Now there is no issue of the Economist without a story or two on India, and that is also the case with New York Times and Time. This week Time has two big stories on or about india, with a cover story on an India-born attorney named Preet Bharara who is hunting crooks on the Wall Street. In the same issue, there is a long story how liberalisation has changed the lives of three Indians and how they are reacting to changes taking place in the country. These are all positive stories, told by reporters in highly positive terms, which was not the case earlier.
India has ceased to be, at least in foreign eyes, the starving country we used to be, going about with a begging bowl, salaaming every Westerner for a few dollars here and some crude oil there. This is why the Britishers, who have never come to terms with India’s Independence, still see us as beggars and want to force “aid” on us, though we are doing much better than them, and can afford to drop some millions in their jholi.
The Economist is a serious newspaper and so is New York Times, whatever their politics. The Economist has a circulation of a million copies every week, an unusual number for a paper of that kind. That is also the case with New York Times and Time. You see them everywhere from Tokyo in Japan to Washington in the US, and almost every important office in the world. When I first met Nehru in Delhi on my return from London in 1952, I found him going through Time.
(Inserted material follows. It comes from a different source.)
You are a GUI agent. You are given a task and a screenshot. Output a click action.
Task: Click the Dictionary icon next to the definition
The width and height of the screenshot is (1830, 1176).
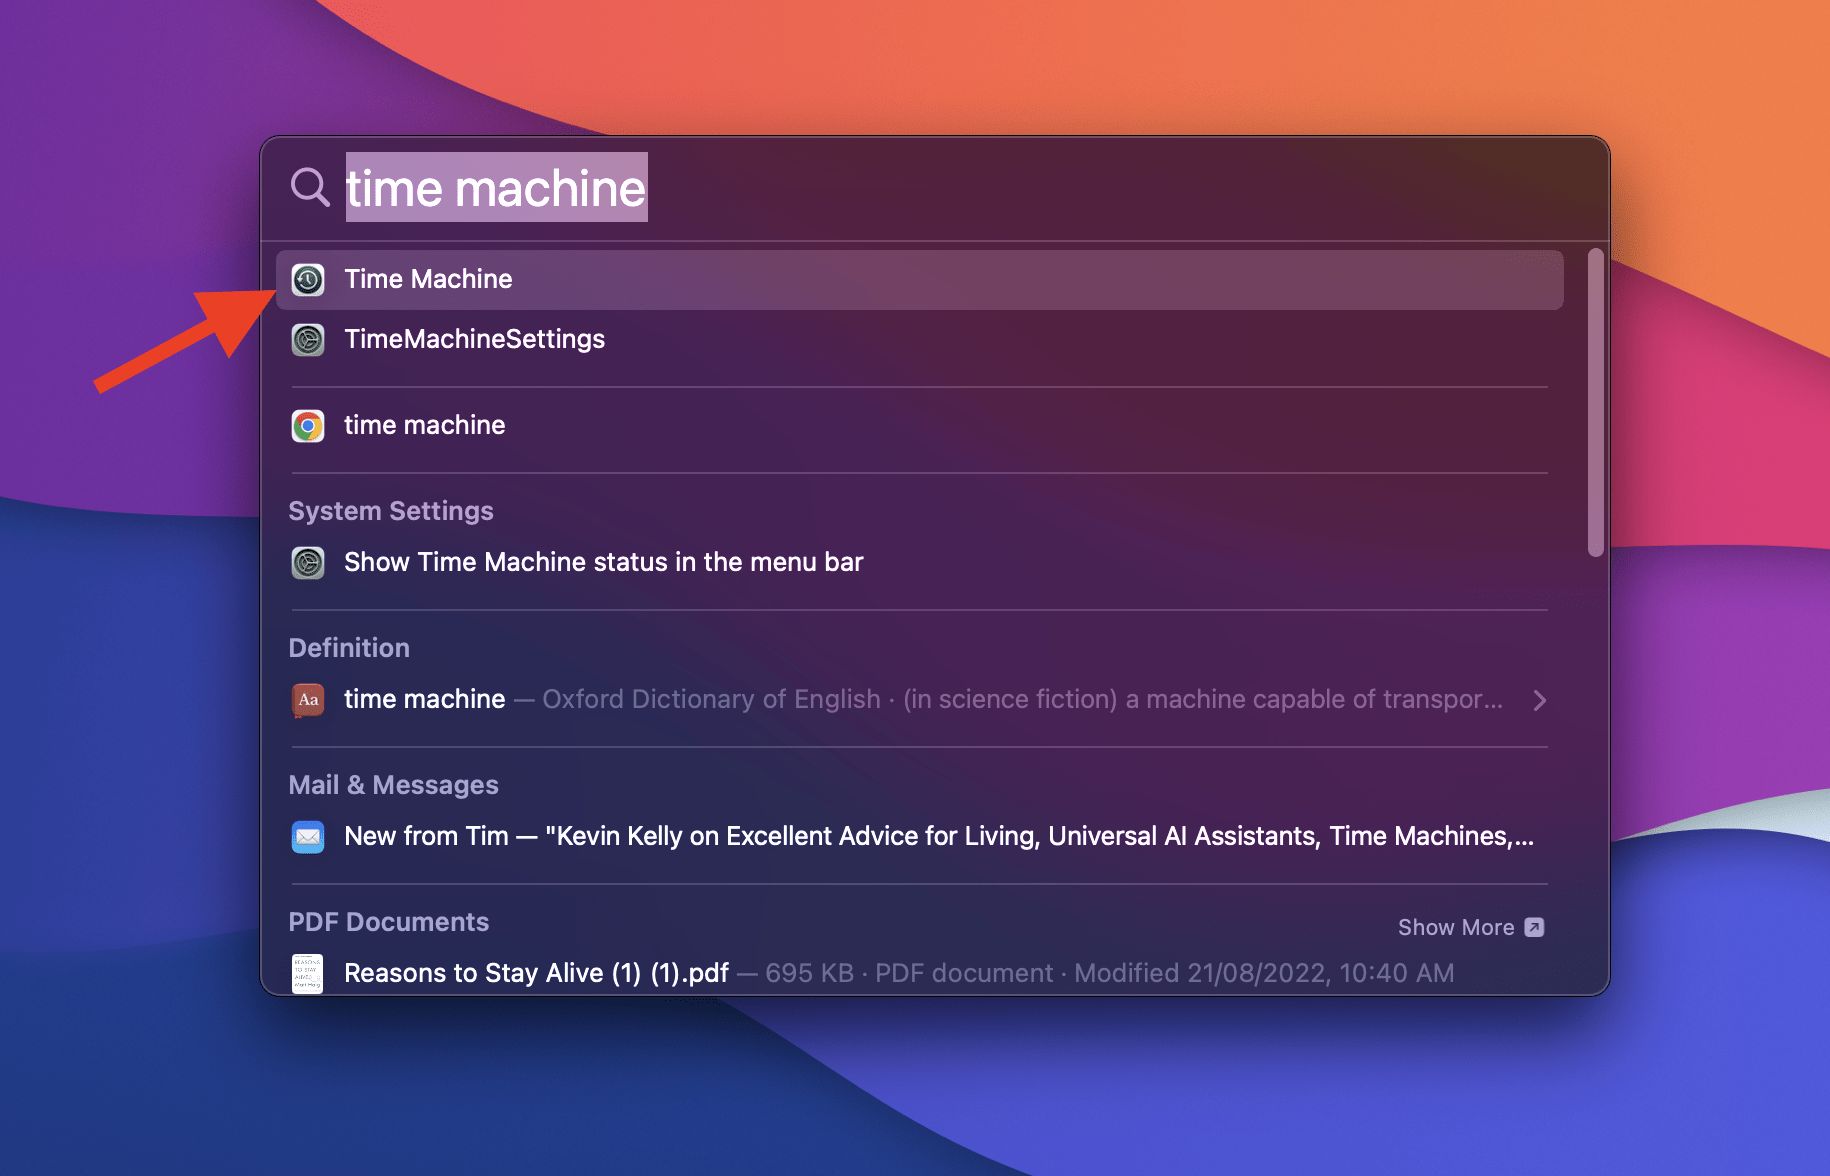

I used to write for it at one time, and whenever I visited government offices abroad, I used to be received not as a reporter, but as an ambassador, with half dozen people escorting me from the entrance.
The Economist carries at least one big political story on India and one or two business stories, almost all of them by the magazine’s reporters in India where it has an editorial office. They are almost always written in a positive light, and also in a respectful tone, the kind Western newspapers reserve for stories about America, and now, China. And because the stories are written mostly by foreigners and for a foreign readership, they always have a foreign angle, though they are almost always sympathetic to India, and—this is unusual—Indians.
Increasingly, it is from foreign media that we have learnt what a great distance India has travelled in the last twenty years. Foreigners apparently notice things we don’t. It was the Economist which first reported that Tatas had become the largest industrial employers in Britain, not a small achievement. Also, that India was investing heavily in Africa – something we do not know much about – and also in some former Soviet republics. India has been able to establish a far closer relationship with the US than we have been told about, though we do not know the details. If you read these foreign newspapers, you would not think of India just as a medium-sized Asian country. We are apparently on the threshold of rising to great heights as a country, something our own newspapers and magazines have never told us, possibly because they themselves are totally in the dark about it.
Is this just a pose – after all, India is a big market for foreign goods and you should always be on the right side of your customers – or has the foreign media at last taken notice of the big changes that have come over India, and which they simply cannot afford to ignore? It’s a big question to which the answer is that we just don’t know. But my feeling is that foreigners have begun to take notice of India, and, of course, China, because they just cannot afford to ignore us. India is a coming power, in every sense of the word, and will one day replace today’s powers like America and Japan. But if they cannot afford to ignore us, we also cannot afford to ignore them. It is after all a small world, and we have to live in it together. And great powers can only live together if they consider each other as equals.